TEXTS ABOUT BM

Text on B. Martinů by Patrick Lambert

With the current renewal of interest in composers who never claimed to be avant-gardists, Martinu is becoming recognised not only as one of the 20th century’s most prolific and versatile musicians, but also as one of its most independently-minded creative talents. This is not to say that during his protracted path to maturity he did not absorb a profusion of influences – French Impressionism, Stravinky, jazz, neo-classicism and the English madrigal, in addition to his abiding love of Czech and especially Moravian folks songs. Yet, despite such multifarious influences, each and every piece is infused with his distinctive personality. Martinu himself attributed the unusual character of his music to his extraordinary birthplace in a room at the top of the church tower in the Bohemian town of Policka, where he was to spend the following 12 years of his childhood. Throughout his life he sought to recapture in sounds the “sense of space” and “pure forms” of Nature that had surrounded him. It was therefore perhaps inevitable that as a student in Prague he should succumb to Debussy’s music, “the greatest revelation” of his life.

 

Martinus’s decision to seek guidance from Roussel in Paris was prompted by his desire to escape the Czech “cult of Smetana” and acquire some of the qualities that he detected in French art: order, clarity, balance and refinement of taste.

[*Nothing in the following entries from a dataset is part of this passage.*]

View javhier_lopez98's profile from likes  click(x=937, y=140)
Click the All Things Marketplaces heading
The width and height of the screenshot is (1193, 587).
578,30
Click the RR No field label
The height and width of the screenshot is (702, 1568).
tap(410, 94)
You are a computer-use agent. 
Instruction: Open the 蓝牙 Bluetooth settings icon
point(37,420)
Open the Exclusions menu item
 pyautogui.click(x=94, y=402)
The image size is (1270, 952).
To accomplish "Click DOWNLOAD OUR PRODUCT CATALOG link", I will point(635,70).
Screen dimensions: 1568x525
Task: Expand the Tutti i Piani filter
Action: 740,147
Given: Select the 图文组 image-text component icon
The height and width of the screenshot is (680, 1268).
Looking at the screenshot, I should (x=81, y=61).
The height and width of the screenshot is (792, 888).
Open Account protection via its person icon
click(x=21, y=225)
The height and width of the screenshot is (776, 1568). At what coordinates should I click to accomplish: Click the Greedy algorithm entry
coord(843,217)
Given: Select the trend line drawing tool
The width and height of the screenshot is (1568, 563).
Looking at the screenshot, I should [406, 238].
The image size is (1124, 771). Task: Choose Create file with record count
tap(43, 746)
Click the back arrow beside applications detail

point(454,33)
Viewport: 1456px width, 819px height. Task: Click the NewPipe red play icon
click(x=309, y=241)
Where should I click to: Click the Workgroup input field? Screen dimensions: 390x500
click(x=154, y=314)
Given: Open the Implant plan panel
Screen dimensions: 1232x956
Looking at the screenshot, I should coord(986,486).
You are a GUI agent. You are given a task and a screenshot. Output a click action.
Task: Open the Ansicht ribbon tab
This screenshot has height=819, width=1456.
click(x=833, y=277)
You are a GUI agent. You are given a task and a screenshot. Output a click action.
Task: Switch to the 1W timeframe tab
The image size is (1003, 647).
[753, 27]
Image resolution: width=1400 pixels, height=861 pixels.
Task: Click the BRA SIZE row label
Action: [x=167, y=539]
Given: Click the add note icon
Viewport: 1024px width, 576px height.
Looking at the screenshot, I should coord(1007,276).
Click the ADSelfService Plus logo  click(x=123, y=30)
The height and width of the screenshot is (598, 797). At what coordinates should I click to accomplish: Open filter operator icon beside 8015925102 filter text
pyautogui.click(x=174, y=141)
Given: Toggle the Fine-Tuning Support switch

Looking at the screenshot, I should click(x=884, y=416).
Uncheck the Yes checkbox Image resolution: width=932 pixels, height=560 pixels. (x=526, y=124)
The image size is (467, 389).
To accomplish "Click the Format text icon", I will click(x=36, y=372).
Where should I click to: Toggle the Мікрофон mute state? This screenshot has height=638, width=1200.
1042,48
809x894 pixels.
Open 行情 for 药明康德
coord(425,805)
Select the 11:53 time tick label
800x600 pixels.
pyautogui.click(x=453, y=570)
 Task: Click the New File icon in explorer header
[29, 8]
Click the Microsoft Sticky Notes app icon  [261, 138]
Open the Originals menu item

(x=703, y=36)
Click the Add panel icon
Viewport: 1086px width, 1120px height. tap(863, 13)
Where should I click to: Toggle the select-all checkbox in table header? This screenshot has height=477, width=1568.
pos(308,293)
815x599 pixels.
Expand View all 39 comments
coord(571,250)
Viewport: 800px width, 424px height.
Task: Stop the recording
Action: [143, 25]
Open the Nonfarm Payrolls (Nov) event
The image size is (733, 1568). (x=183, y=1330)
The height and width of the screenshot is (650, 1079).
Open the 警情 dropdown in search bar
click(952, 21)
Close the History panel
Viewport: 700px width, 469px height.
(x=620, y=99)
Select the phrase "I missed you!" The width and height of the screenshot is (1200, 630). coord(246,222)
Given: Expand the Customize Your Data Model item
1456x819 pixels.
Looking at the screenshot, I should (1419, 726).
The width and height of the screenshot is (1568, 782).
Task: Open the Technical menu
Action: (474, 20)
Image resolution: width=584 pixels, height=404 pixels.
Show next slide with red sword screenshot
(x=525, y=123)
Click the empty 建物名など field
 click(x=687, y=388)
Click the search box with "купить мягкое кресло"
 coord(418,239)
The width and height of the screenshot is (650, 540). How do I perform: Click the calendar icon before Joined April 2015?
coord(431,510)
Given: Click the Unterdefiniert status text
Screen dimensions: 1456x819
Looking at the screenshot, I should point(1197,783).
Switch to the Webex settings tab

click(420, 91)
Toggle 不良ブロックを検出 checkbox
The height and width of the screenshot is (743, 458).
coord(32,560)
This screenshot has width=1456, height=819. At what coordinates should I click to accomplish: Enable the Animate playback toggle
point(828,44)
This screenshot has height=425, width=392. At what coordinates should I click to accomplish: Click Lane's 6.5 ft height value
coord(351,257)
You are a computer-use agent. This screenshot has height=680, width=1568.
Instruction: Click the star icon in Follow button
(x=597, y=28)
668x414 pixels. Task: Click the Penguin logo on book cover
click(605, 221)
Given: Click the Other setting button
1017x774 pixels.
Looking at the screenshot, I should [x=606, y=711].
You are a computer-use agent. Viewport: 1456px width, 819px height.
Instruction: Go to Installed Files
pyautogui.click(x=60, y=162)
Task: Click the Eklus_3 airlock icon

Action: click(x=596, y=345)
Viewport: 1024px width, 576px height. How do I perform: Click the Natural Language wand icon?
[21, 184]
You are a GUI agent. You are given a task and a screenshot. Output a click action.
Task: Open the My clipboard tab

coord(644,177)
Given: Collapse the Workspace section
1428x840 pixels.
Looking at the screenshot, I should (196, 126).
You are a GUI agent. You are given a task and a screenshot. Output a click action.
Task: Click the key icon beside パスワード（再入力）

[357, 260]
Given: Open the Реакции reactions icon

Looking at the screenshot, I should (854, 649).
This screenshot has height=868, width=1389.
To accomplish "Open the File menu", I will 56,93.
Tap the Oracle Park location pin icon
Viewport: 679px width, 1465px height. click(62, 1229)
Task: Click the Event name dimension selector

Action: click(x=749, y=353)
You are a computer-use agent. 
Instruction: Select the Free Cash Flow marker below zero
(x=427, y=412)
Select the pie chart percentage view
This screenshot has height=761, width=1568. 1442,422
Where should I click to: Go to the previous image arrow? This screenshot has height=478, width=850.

But the cosmopolitan Paris of the 1920s had moved on: Impressionism was dead and the scene was dominated by Les Six, jazz and especially Stravinsky, who demonstrated to Martinu that folk sources could convincingly be integrated into art music. This led to a series of colourful folkloristic scores, beginning with the pantomime-ballet Spalicek. Like Stravinky, Martinu briefly and effectively flirted with jazz, for instance in the ballet La Revue de Cuisine and the opera The Three Wishes, and due to the economic realitis of the 1930s he also turned his attention towards chamber forces. Neo-classicism became the dominant influence with the 17th century concerto grosso providing the model for a series of works, several composed for Paul Sacher and his Basel Chamber Orchestra. Despite the busy, seemingly detached manner, deep emotion lurks beneath the surface, coming to the fore in the powerful Double Concerto written on the eve of the Munich Agreement, which cut the composer off from his homeland.

 

However, the key work of the 1930s proved to be the “dream opera” Julietta, where he discarded his “geometrical” neo-classical manner to explore the often irrational world of the imagination with its “dream-logic” determined by fantasy. For the music associated with the elusive heroine, he devised a characteristic series of harmonic progressions, the “Julietta chords”, based on the Moravian cadence, which were often to reappear at significant moments in later pieces as a kind of “idee fixe”. The fantasy element assumed ever-increasing importance during the 1940s as he strove in the United States for “a new lyricism, something rather rare in modern music.” The war-time symphonies composed for American orchestras are notable for their spontaneity and organic development, the rhythmic freshness of their strongly syncopated melodies, the rare beauty of their harmony, and above all an indefinable Czech aura that suggests a latter-day Dvorak.

 

By the 1950s Martinu had successfully found the artistic courage and technical means to allow his fantasy unfettered expression, while retaining an almost intuitive sense of form. This approach reached its zenith in large-scale scores such as the visionary Fantaisies symphoniques (Symphony No. 6) and the luminous Frescoes of Piero della Francesca, where the sophisticated neo-impressionist textures anticipate aleatoric techniques and conjure up a heightened world of the imagination. Running parallel is a series of down-to-earth, folk-orientated works, deeply poignant “greetings home”, which display a daring simplicity and rare purity of expression. In these last years the composer began to tackle fundamental questions of human existence, though without exaggerated weightiness or sentimentality. This trend is discernible in The Greek Passion and The Epic of Gilgamesh and even in non-vocal works such as The Parables and Incantation (Piano Concerto No. 4). In connection with the latter Martinu outlined a credo that seems likely to be of increasing relevance to audiences in the 21st century:

 

“The artist is always searching for the meaning of life, his own and that of mankind, searching for truth. A system of uncertainty has entered our daily life. The pressures of mechanisation and uniformity to which it is subject call for protest and the artist has only one means of expressing this, by music.”